WORK TASK: Your task is to copy each line of the listing that contains the word "value".

---------- RECORD EXCERPTS ----------

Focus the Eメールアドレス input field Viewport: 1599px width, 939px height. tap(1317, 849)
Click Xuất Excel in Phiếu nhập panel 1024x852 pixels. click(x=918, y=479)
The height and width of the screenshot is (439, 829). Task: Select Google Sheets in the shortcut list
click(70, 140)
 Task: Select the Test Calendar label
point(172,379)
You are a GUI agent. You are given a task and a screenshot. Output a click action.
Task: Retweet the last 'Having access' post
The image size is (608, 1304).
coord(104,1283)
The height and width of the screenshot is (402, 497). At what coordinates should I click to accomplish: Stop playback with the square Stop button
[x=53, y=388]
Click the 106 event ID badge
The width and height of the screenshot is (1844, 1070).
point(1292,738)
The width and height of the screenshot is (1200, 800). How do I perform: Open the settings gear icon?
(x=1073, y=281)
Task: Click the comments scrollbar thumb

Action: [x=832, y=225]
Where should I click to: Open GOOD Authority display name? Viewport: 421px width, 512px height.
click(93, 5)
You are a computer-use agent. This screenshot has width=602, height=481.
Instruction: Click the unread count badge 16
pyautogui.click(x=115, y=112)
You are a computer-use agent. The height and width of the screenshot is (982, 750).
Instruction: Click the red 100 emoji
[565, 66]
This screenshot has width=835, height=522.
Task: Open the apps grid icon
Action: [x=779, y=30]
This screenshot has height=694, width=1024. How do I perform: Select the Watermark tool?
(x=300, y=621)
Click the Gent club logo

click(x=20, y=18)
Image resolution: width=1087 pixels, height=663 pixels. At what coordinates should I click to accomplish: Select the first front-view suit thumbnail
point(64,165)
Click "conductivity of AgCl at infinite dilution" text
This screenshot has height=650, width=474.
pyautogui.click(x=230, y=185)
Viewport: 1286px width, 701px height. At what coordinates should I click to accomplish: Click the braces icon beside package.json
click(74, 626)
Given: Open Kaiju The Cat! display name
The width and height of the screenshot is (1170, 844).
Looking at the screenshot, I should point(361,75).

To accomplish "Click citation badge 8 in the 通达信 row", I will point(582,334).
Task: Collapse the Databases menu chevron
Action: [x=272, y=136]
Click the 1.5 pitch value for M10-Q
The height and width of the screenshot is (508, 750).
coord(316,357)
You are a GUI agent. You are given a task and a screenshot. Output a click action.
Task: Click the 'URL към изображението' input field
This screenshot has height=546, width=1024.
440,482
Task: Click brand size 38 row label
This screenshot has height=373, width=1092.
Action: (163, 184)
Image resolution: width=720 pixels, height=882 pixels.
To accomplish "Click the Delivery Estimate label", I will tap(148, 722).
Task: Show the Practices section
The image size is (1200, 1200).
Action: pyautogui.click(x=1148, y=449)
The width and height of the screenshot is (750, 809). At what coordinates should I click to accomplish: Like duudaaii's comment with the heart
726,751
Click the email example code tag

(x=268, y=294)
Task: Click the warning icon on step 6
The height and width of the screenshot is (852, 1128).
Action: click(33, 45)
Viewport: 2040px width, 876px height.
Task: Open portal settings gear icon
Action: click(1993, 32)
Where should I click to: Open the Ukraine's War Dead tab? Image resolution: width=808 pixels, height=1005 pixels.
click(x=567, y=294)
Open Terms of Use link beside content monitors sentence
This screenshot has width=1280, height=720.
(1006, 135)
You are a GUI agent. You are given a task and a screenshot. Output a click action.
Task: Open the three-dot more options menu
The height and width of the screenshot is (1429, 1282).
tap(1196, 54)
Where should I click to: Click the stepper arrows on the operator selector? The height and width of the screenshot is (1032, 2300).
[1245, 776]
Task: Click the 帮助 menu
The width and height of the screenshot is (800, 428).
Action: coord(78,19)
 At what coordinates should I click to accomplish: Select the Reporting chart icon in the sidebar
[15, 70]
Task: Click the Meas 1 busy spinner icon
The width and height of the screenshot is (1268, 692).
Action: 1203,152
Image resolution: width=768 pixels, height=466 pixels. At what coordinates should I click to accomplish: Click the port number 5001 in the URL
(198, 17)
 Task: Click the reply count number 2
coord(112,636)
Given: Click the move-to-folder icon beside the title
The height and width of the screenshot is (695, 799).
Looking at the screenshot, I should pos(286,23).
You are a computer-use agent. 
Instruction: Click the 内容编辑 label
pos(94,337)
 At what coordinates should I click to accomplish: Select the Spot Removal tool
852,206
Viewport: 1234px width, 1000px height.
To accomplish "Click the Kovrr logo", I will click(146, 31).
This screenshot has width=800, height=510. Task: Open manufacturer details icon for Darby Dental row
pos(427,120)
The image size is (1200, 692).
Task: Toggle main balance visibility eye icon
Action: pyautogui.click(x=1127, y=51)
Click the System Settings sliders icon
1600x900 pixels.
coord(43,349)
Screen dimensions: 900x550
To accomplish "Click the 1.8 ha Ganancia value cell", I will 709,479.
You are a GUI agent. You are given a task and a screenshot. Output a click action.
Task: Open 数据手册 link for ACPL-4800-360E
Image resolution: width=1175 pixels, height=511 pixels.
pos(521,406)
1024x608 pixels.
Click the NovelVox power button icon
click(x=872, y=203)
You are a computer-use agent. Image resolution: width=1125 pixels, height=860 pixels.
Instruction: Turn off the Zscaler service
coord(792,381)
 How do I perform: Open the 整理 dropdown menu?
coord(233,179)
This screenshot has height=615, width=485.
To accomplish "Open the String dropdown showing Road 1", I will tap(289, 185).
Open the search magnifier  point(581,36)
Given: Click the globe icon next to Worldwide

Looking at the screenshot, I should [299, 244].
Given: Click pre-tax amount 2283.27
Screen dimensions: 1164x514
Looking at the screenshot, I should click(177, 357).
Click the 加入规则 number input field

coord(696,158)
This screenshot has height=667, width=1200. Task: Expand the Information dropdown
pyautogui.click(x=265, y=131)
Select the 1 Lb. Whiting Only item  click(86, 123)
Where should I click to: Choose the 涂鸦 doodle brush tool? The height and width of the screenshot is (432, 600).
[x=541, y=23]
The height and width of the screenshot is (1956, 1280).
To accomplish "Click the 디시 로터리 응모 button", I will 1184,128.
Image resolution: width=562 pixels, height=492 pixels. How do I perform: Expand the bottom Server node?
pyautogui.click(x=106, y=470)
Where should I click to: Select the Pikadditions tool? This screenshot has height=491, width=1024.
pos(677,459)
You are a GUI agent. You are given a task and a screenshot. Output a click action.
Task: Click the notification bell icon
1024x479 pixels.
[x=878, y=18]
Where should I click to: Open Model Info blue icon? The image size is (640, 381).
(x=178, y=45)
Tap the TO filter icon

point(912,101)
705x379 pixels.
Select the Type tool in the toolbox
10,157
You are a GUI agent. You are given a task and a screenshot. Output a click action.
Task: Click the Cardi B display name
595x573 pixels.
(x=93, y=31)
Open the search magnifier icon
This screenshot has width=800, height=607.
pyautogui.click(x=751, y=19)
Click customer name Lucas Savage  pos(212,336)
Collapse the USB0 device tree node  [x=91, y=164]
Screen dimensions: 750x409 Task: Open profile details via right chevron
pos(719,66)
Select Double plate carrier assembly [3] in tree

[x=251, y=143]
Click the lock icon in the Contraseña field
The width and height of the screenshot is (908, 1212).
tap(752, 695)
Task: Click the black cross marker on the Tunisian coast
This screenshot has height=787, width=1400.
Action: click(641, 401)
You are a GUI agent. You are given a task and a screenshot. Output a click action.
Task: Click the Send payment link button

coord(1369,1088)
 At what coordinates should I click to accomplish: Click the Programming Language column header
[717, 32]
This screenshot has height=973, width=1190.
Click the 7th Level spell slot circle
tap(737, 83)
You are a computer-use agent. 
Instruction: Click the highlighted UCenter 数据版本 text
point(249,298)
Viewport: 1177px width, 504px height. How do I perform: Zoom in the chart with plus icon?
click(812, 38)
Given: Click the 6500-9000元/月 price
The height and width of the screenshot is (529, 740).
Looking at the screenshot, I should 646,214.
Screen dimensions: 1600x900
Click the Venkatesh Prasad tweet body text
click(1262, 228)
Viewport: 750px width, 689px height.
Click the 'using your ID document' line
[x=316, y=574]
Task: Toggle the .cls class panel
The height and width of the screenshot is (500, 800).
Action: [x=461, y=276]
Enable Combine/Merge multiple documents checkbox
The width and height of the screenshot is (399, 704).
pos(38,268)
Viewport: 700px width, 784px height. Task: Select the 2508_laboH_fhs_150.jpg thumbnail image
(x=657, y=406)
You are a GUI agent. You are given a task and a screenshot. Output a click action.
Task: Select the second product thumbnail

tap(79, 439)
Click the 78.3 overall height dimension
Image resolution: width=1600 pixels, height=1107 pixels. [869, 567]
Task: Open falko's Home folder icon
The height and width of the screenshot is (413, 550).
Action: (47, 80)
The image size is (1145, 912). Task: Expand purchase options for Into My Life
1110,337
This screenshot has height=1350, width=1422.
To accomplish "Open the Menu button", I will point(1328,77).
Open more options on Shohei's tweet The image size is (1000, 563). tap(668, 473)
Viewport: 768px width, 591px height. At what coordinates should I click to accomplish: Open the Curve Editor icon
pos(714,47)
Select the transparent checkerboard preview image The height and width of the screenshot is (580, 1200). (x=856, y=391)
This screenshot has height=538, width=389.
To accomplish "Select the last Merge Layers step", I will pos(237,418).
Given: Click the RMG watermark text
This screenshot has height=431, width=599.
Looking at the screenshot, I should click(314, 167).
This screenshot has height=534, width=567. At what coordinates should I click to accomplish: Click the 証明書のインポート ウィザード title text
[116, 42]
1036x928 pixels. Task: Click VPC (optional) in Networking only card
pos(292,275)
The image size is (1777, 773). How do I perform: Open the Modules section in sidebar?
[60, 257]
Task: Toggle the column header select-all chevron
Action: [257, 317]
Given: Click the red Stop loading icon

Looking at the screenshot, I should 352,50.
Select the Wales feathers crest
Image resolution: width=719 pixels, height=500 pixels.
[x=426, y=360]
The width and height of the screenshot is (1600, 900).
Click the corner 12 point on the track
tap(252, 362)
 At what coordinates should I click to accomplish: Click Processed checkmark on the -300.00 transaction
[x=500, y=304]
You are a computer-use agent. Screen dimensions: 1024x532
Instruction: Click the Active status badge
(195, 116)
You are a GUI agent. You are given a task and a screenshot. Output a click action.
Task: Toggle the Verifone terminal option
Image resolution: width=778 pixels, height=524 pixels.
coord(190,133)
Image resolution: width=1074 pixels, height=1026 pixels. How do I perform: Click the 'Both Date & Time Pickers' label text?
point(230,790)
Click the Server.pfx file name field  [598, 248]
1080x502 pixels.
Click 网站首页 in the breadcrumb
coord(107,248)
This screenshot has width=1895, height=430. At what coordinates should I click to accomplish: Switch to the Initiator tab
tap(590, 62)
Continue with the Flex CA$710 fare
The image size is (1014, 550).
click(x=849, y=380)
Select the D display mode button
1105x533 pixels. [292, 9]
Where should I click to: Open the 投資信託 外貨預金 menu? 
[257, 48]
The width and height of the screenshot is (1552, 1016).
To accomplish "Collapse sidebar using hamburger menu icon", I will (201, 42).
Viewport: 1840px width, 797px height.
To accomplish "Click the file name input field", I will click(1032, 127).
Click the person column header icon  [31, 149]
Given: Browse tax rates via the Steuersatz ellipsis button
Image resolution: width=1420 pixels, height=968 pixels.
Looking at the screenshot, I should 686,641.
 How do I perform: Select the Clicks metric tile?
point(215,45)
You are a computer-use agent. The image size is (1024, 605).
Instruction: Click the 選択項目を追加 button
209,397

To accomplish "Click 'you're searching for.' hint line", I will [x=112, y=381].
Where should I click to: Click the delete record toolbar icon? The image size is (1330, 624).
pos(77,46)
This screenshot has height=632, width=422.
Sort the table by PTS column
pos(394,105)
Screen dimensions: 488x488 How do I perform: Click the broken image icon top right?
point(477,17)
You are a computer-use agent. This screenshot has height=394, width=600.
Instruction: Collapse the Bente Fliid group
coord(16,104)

----------

RESPONSE FOR THIS EXERCISE:
Click the 1.5 pitch value for M10-Q
To accomplish "Click the 1.8 ha Ganancia value cell", I will 709,479.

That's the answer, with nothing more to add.